Sejak zaman Polemik Kebudayaan, cemooh terhadap tradisi dan pesantren santer terdengar. KHA Wahab Chasbullah-ketika mendirikan partai-tak luput dari cercaan sinis. “Mana bisa orang pesantren membikin partai?” kira kira demikian cemooh saat itu, karena KHA Wahab Chasbullah menyatakan keluar dari Partai Masyumi. Begitu pula, tak segan segan Sutan Takdir Alisyahbana (STA) meminta agar meninggalkan tradisi dan budaya sendiri. Modern adalah jawaban atas kemunduran bangsa Indonesia di mata bangsa bangsa asing. “Kita tak bisa hidup seperti pada zaman zaman Borobudur dan Prambanan,” demikian, kira kira. Selengkapnya dapat dibaca pada Polemik Kebudayaan.
Dalam banyak hal, M. Nurcholish Madjid (Cak Nur) banyak menyoroti perkembangan politik dan budaya di Turki dan Jepang. Di satu sisi, Turki “dianggap maju” karena telah meninggalkan tradisi mereka seperti pendidikan madrasah. Terlepas, apakah Kemal Attaturk dari kalangan Yahudi atau bukan yang memelopori Turki Muda untuk merebut kekuasaan Kaisar, yang jelas Turki telah menjadi negara yang “modern” dari segi birokrasi dan militer. Sebaliknya, kemodernan Jepang karena bertahan pada tradisi mereka dengan kukuh. Jepang juga maju di bidang militer dan teknologi dengan tanpa mengabaikan tradisi kerajaan mereka.
Keheranan justru muncul, ketika pendidikan madrasah di Turki ditiadakan, pesantren di Indonesia masih tetap mampu bertahan. Terutama, dalam meregenerasi ulama. Meskipun, tidak sedikit muncul kelompok kelompok modernis dan fundamentalis “modern” yang turut meminggirkan pesantren dengan isu isu agama mereka yang sumir. Walhasil, kemodernan yang mereka capai dan raih adalah “kelangkaan ulama”. Tidak ada stok ulama yang dihasilkan dari kerja kerja modernisasi mereka.

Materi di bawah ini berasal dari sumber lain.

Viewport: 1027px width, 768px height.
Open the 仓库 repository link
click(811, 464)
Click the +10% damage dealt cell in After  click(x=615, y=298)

Dan, ketika modernisme mulai ditinggalkan di tempat kelahirannya sendiri, Barat, bahkan Arab Saudi mulai kembali kepada tradisi, kesadaran pada kemodernan itu, kalangan modernis dan fundamentalis mulai kehilangan arah di zaman yang tidak penuh dengan kepastian seperti saat ini. Kelemahan kelemahan pesantren di muka sekolah sekolah umum yang dipandang selama ini ternyata tidak memiliki alasan pasti. Problem problem karakter, budaya, dan moral telah menunjukkan wujud aslinya melalui korupsi, kriminal, dan ketimpangan ketimpangan sosial lainnya. Kemajuan di bidang birokrasi dan militer tidak menjamin kemajuan budaya.